The concept of splitting the T-cell activation and costimulation signals to enhance target specificity and engineered T-cell function has been explored in the field for over a decade,7 but has recently gained momentum in various combinations with conventional chimeric antigen receptors (CARs) or native or transgenic αβ TCRs.8,9 The possibility of simultaneously targeting both intracellular and cell surface antigens in a cooperative manner, with αβ TCRs or with AbTCRs, significantly broadens the number of potentially targetable antigens and allows the exploitation of their different signaling sensitivity thresholds. A novel dual-antigen targeting strategy for AML was recently presented, targeting 2 cell surface receptors with scFvs, combining a CAR with a chimeric costimulatory receptor.10 Target antigens were chosen on the basis of differential antigen density between normal and malignant hematopoiesis identified on a set of samples from patients with AML and healthy donors.10 This T-cell engineering strategy allowed tuning of engineered T-cell sensitivity by targeting adhesion G protein-coupled receptor E2 (ADGRE2) and C-type lectin domain family 12 member A (CLEC12A), and improved antileukemic activity with reduced toxicity to normal hematopoiesis, compared with single-antigen targeting. The study by Dao et al combined WT1 with CD33 targeting, WT1 by itself already having an excellent safety and specificity profile. When combined with a CSR exploiting the highly expressed pan-myeloid antigen CD33 for the delivery of costimulation, enhanced leukemia specificity and antileukemic activity were demonstrated. Although CD33 antigen densities were characterized recently,10 we have no information available regarding the densities of WT1 (RMF)/HLA-A∗02:01 on AML and normal hematopoietic stem and progenitors. It would be interesting to evaluate whether the combination of AbTCR + CSR shifts the activation threshold of the AbTCR toward recognition of lower-density target cells.

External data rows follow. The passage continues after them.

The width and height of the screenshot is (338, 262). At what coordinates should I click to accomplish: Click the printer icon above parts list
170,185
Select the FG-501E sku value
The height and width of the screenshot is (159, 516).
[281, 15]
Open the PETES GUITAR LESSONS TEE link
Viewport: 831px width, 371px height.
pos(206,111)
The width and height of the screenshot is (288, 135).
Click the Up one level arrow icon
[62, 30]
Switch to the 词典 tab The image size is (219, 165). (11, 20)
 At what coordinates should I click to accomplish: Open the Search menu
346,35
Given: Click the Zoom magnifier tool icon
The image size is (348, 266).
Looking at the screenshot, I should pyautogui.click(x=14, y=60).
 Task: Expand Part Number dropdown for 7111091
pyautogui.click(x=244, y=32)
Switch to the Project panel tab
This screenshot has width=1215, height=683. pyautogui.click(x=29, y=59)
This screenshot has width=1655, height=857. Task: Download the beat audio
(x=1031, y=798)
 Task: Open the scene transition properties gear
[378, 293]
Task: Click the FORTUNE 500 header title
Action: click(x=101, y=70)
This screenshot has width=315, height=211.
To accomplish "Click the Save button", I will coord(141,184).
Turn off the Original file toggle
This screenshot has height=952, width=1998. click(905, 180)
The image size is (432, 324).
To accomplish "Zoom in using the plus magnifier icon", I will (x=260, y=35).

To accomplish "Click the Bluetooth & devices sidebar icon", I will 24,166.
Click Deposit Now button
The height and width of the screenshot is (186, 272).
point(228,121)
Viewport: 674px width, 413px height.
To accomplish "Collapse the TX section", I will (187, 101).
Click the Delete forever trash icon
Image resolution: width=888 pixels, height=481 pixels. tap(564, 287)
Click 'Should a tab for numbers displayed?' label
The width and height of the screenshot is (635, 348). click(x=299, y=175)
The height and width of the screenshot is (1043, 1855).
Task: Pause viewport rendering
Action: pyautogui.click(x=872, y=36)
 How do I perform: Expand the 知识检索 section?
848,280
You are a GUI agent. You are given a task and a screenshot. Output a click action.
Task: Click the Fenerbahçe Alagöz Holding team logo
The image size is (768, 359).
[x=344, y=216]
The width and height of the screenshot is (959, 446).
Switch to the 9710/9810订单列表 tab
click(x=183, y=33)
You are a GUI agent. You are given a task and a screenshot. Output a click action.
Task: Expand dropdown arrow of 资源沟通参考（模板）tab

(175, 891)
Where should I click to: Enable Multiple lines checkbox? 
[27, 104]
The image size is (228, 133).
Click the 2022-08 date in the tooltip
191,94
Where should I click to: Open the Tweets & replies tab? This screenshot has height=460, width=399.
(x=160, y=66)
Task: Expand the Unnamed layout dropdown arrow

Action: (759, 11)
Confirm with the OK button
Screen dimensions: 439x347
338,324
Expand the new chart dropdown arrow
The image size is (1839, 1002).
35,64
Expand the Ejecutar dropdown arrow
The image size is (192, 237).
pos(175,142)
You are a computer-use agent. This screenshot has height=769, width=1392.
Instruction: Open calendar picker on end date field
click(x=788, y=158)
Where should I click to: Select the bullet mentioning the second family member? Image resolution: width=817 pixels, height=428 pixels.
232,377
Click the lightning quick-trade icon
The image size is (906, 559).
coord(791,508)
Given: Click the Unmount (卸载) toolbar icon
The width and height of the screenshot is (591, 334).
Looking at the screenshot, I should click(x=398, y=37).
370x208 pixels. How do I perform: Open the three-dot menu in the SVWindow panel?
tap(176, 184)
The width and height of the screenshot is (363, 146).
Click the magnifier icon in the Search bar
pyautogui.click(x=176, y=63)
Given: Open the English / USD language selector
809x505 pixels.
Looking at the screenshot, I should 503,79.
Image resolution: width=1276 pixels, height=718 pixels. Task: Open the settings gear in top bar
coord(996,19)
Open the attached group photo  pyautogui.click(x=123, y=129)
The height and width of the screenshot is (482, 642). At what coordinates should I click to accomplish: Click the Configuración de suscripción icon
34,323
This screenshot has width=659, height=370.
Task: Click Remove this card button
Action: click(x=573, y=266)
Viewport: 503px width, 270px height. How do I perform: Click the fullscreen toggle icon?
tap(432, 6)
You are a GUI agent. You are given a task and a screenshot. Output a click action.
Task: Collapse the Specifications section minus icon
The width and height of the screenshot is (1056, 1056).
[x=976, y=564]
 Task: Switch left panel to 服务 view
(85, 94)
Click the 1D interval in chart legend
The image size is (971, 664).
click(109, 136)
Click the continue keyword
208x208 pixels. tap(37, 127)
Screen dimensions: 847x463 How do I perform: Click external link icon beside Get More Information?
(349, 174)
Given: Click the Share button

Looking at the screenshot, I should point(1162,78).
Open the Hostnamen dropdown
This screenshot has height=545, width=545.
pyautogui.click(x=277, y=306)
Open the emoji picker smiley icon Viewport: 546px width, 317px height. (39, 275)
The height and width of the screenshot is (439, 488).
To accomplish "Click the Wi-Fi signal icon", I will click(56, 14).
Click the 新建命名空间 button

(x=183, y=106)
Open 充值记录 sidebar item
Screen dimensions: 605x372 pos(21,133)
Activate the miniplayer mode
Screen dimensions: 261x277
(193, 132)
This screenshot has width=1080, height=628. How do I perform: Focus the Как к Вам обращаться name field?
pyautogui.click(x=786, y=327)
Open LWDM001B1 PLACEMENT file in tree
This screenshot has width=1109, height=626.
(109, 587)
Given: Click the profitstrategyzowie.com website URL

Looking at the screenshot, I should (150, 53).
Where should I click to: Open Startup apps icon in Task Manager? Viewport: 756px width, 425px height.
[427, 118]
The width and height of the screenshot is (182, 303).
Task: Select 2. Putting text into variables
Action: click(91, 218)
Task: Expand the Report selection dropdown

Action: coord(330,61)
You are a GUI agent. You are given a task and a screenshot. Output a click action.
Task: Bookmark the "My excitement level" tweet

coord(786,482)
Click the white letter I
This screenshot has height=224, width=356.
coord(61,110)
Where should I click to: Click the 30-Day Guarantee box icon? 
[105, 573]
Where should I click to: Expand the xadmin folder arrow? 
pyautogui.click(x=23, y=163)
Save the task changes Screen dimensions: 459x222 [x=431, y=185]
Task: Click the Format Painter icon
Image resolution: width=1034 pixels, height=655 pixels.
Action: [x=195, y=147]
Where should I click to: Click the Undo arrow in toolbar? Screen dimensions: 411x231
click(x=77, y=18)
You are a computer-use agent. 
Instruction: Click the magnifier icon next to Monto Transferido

In conclusion, Dao et al present a compelling preclinical proof of concept for a novel approach of dual-antigen targeting for AML with engineered T cells conferring enhanced specificity, safety, and antileukemic activity. Clinical translation is eagerly awaited.
Conflict-of-interest disclosure: C.A. receives licensing fees and royalties from Immatics (through previous institution, Baylor College of Medicine); participated in advisory boards for Kite/Gilead, Janssen, and Celgene/Bristol Myers Squibb; received sponsored travel from Gilead; and has several patents and pending patent applications in the field of engineered T-cell therapies.